- **Goal of the exercise**
The reply has to contain each record exactly as written.

- **Dataset entries**
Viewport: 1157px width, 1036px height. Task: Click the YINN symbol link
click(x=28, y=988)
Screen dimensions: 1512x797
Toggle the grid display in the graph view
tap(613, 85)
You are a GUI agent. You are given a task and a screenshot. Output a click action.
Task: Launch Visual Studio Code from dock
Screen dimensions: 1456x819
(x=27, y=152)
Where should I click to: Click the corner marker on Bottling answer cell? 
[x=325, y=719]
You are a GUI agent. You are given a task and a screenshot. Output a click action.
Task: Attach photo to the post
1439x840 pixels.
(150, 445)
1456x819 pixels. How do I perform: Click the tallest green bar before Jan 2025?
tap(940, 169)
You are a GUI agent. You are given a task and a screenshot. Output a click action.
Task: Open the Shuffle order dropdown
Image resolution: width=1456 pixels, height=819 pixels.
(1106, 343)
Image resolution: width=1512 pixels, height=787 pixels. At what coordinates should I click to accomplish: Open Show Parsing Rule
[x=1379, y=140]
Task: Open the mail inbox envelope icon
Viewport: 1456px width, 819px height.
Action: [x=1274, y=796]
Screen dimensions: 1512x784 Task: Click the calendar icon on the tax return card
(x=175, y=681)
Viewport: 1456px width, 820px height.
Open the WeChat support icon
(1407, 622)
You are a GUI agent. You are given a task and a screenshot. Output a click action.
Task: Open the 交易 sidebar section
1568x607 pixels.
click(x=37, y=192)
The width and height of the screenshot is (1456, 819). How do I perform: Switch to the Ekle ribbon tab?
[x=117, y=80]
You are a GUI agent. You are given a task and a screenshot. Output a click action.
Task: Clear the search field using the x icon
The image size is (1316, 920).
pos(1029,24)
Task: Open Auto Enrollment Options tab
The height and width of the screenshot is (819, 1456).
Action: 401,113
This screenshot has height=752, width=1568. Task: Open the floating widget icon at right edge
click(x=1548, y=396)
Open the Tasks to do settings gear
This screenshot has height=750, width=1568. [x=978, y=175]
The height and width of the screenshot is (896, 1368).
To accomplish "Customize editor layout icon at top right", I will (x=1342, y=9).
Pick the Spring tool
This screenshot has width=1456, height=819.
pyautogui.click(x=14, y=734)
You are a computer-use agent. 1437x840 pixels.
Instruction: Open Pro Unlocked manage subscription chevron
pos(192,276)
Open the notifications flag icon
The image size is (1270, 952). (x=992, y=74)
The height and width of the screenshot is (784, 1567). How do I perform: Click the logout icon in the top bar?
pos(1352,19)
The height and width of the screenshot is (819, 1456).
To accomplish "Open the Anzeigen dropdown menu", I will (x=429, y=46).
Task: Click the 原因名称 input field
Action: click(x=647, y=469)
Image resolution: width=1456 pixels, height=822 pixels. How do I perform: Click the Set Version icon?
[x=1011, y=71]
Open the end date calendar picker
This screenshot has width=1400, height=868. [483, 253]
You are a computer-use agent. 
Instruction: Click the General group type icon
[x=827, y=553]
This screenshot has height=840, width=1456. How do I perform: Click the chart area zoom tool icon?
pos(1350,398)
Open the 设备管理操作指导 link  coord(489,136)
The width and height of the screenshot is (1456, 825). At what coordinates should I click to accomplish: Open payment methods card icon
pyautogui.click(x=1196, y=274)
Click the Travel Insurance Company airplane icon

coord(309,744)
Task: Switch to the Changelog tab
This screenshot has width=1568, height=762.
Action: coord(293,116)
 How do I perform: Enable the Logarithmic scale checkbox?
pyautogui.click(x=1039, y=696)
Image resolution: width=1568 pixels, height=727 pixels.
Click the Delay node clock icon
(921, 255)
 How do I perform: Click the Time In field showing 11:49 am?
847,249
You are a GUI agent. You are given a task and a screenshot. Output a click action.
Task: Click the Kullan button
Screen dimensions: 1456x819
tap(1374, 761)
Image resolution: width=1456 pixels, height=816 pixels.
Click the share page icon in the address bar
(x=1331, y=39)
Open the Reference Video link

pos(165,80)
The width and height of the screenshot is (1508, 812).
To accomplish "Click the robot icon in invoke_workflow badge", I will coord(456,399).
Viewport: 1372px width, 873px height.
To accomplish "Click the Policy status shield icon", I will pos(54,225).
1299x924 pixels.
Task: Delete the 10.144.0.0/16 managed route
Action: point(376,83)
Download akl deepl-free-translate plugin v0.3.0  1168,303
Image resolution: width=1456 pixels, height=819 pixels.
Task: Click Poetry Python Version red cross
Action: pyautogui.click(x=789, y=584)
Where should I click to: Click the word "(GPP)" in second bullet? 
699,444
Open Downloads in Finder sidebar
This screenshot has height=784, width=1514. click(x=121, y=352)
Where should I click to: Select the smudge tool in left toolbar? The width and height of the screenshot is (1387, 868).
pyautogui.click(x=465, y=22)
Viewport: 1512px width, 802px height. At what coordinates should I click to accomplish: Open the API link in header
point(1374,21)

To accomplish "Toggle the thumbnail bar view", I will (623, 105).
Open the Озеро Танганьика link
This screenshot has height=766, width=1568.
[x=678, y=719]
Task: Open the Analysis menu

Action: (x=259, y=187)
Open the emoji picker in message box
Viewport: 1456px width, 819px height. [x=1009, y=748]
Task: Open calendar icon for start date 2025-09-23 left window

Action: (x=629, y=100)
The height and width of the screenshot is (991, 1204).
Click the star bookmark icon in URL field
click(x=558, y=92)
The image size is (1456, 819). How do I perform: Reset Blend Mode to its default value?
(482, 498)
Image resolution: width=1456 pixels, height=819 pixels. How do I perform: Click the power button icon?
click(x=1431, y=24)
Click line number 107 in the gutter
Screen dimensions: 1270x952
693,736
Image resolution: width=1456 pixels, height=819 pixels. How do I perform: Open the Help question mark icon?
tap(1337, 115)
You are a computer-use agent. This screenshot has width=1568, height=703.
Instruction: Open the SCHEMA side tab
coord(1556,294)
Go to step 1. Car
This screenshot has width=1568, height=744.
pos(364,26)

- **Answer to this exercise**
Viewport: 1157px width, 1036px height. Task: Click the YINN symbol link
click(x=28, y=988)
Screen dimensions: 1512x797
Toggle the grid display in the graph view
tap(613, 85)
You are a GUI agent. You are given a task and a screenshot. Output a click action.
Task: Launch Visual Studio Code from dock
Screen dimensions: 1456x819
(x=27, y=152)
Where should I click to: Click the corner marker on Bottling answer cell? 
[x=325, y=719]
You are a GUI agent. You are given a task and a screenshot. Output a click action.
Task: Attach photo to the post
1439x840 pixels.
(150, 445)
1456x819 pixels. How do I perform: Click the tallest green bar before Jan 2025?
tap(940, 169)
You are a GUI agent. You are given a task and a screenshot. Output a click action.
Task: Open the Shuffle order dropdown
Image resolution: width=1456 pixels, height=819 pixels.
(1106, 343)
Image resolution: width=1512 pixels, height=787 pixels. At what coordinates should I click to accomplish: Open Show Parsing Rule
[x=1379, y=140]
Task: Open the mail inbox envelope icon
Viewport: 1456px width, 819px height.
Action: [x=1274, y=796]
Screen dimensions: 1512x784 Task: Click the calendar icon on the tax return card
(x=175, y=681)
Viewport: 1456px width, 820px height.
Open the WeChat support icon
(1407, 622)
You are a GUI agent. You are given a task and a screenshot. Output a click action.
Task: Open the 交易 sidebar section
1568x607 pixels.
click(x=37, y=192)
The width and height of the screenshot is (1456, 819). How do I perform: Switch to the Ekle ribbon tab?
[x=117, y=80]
You are a GUI agent. You are given a task and a screenshot. Output a click action.
Task: Clear the search field using the x icon
The image size is (1316, 920).
pos(1029,24)
Task: Open Auto Enrollment Options tab
The height and width of the screenshot is (819, 1456).
Action: 401,113
This screenshot has height=752, width=1568. Task: Open the floating widget icon at right edge
click(x=1548, y=396)
Open the Tasks to do settings gear
This screenshot has height=750, width=1568. [x=978, y=175]
The height and width of the screenshot is (896, 1368).
To accomplish "Customize editor layout icon at top right", I will (x=1342, y=9).
Pick the Spring tool
This screenshot has width=1456, height=819.
pyautogui.click(x=14, y=734)
You are a computer-use agent. 1437x840 pixels.
Instruction: Open Pro Unlocked manage subscription chevron
pos(192,276)
Open the notifications flag icon
The image size is (1270, 952). (x=992, y=74)
The height and width of the screenshot is (784, 1567). How do I perform: Click the logout icon in the top bar?
pos(1352,19)
The height and width of the screenshot is (819, 1456).
To accomplish "Open the Anzeigen dropdown menu", I will (x=429, y=46).
Task: Click the 原因名称 input field
Action: click(x=647, y=469)
Image resolution: width=1456 pixels, height=822 pixels. How do I perform: Click the Set Version icon?
[x=1011, y=71]
Open the end date calendar picker
This screenshot has width=1400, height=868. [483, 253]
You are a computer-use agent. 
Instruction: Click the General group type icon
[x=827, y=553]
This screenshot has height=840, width=1456. How do I perform: Click the chart area zoom tool icon?
pos(1350,398)
Open the 设备管理操作指导 link  coord(489,136)
The width and height of the screenshot is (1456, 825). At what coordinates should I click to accomplish: Open payment methods card icon
pyautogui.click(x=1196, y=274)
Click the Travel Insurance Company airplane icon

coord(309,744)
Task: Switch to the Changelog tab
This screenshot has width=1568, height=762.
Action: coord(293,116)
 How do I perform: Enable the Logarithmic scale checkbox?
pyautogui.click(x=1039, y=696)
Image resolution: width=1568 pixels, height=727 pixels.
Click the Delay node clock icon
(921, 255)
 How do I perform: Click the Time In field showing 11:49 am?
847,249
You are a GUI agent. You are given a task and a screenshot. Output a click action.
Task: Click the Kullan button
Screen dimensions: 1456x819
tap(1374, 761)
Image resolution: width=1456 pixels, height=816 pixels.
Click the share page icon in the address bar
(x=1331, y=39)
Open the Reference Video link

pos(165,80)
The width and height of the screenshot is (1508, 812).
To accomplish "Click the robot icon in invoke_workflow badge", I will coord(456,399).
Viewport: 1372px width, 873px height.
To accomplish "Click the Policy status shield icon", I will pos(54,225).
1299x924 pixels.
Task: Delete the 10.144.0.0/16 managed route
Action: point(376,83)
Download akl deepl-free-translate plugin v0.3.0  1168,303
Image resolution: width=1456 pixels, height=819 pixels.
Task: Click Poetry Python Version red cross
Action: pyautogui.click(x=789, y=584)
Where should I click to: Click the word "(GPP)" in second bullet? 
699,444
Open Downloads in Finder sidebar
This screenshot has height=784, width=1514. click(x=121, y=352)
Where should I click to: Select the smudge tool in left toolbar? The width and height of the screenshot is (1387, 868).
pyautogui.click(x=465, y=22)
Viewport: 1512px width, 802px height. At what coordinates should I click to accomplish: Open the API link in header
point(1374,21)

To accomplish "Toggle the thumbnail bar view", I will (623, 105).
Open the Озеро Танганьика link
This screenshot has height=766, width=1568.
[x=678, y=719]
Task: Open the Analysis menu

Action: (x=259, y=187)
Open the emoji picker in message box
Viewport: 1456px width, 819px height. [x=1009, y=748]
Task: Open calendar icon for start date 2025-09-23 left window

Action: (x=629, y=100)
The height and width of the screenshot is (991, 1204).
Click the star bookmark icon in URL field
click(x=558, y=92)
The image size is (1456, 819). How do I perform: Reset Blend Mode to its default value?
(482, 498)
Image resolution: width=1456 pixels, height=819 pixels. How do I perform: Click the power button icon?
click(x=1431, y=24)
Click line number 107 in the gutter
Screen dimensions: 1270x952
693,736
Image resolution: width=1456 pixels, height=819 pixels. How do I perform: Open the Help question mark icon?
tap(1337, 115)
You are a computer-use agent. This screenshot has width=1568, height=703.
Instruction: Open the SCHEMA side tab
coord(1556,294)
Go to step 1. Car
This screenshot has width=1568, height=744.
pos(364,26)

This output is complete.